### [PROBLEM REQUIREMENTS]
The lines to return run from the start of the material below through the line holding "Given: Book the", both included; please give them back exactly, minus the pictures.

LISTED ENTRIES section start

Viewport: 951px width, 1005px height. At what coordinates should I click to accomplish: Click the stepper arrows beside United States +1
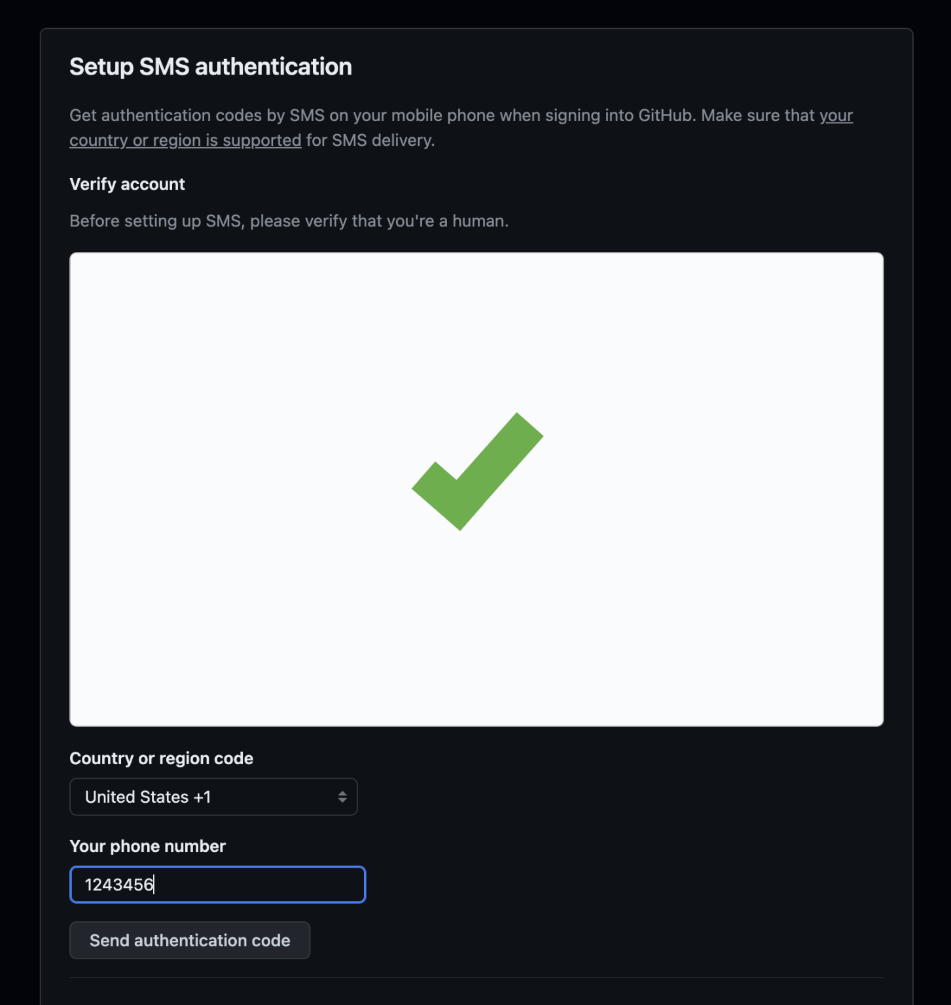tap(342, 796)
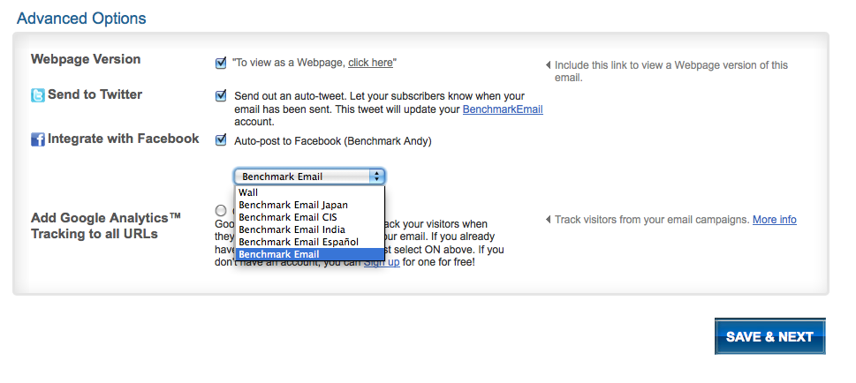
Task: Click the SAVE & NEXT button
Action: [x=769, y=336]
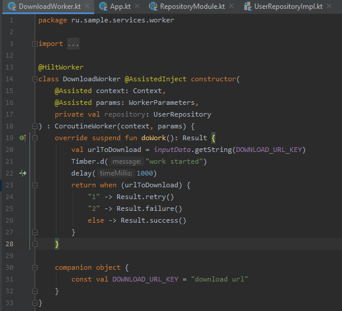The height and width of the screenshot is (311, 342).
Task: Open the UserRepositoryImpl.kt tab
Action: [x=288, y=6]
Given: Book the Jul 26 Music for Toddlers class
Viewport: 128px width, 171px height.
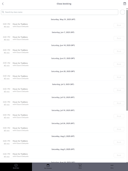Looking at the screenshot, I should [x=119, y=129].
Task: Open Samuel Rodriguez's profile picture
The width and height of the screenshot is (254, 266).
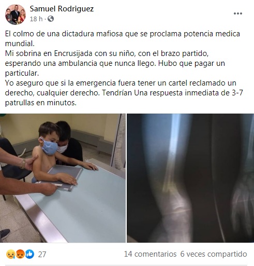Action: (x=16, y=15)
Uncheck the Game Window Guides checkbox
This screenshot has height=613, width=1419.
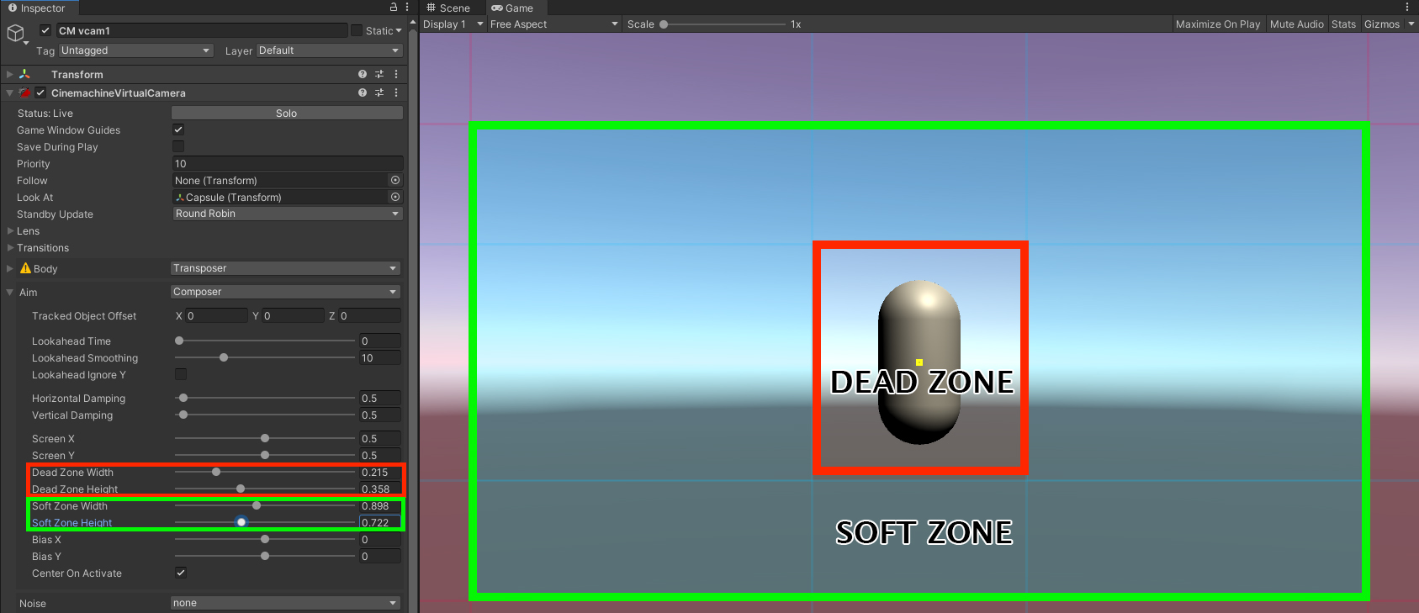(178, 129)
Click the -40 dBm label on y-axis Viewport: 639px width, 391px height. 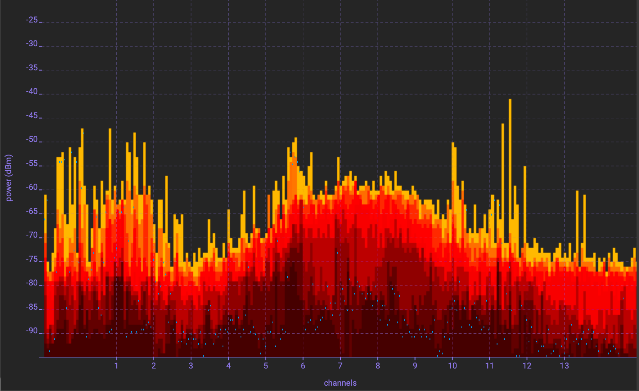click(x=32, y=92)

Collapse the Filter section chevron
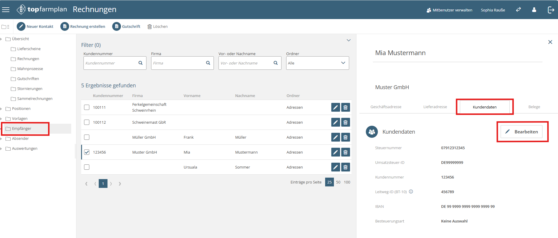[349, 40]
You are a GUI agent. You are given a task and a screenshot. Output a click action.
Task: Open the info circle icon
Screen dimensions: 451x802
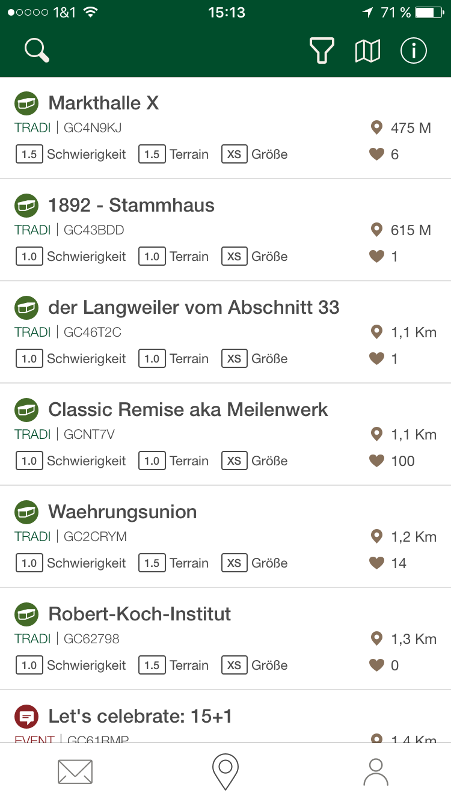click(414, 51)
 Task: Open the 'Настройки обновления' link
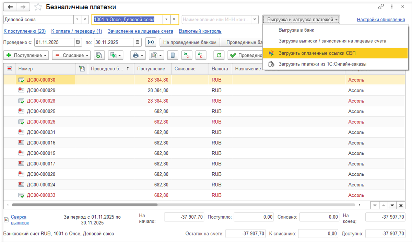coord(381,20)
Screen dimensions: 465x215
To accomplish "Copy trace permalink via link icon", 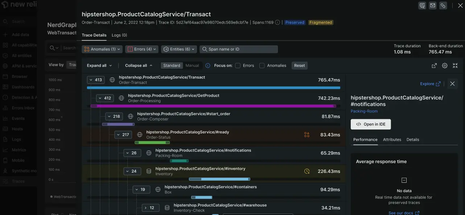I will (443, 5).
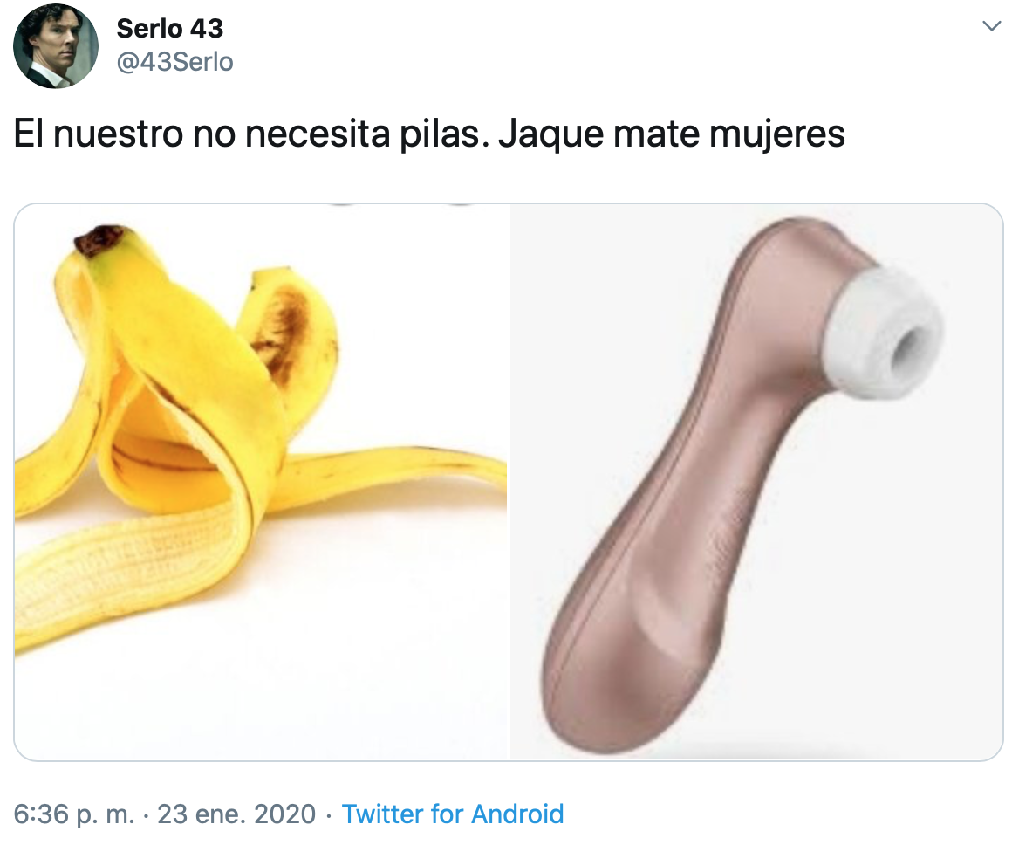Viewport: 1012px width, 852px height.
Task: Click the 23 ene. 2020 date
Action: pos(236,814)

LISTED ENTRIES section end

### [THE COMPLETED TASK]
Viewport: 951px width, 1005px height. At what coordinates should I click to accomplish: Click the stepper arrows beside United States +1
tap(342, 796)
Task: Click the SAVE & NEXT button
Action: [x=769, y=336]
The height and width of the screenshot is (311, 342).
Task: Open the UserRepositoryImpl.kt tab
Action: [x=288, y=6]
Given: Book the Jul 26 Music for Toddlers class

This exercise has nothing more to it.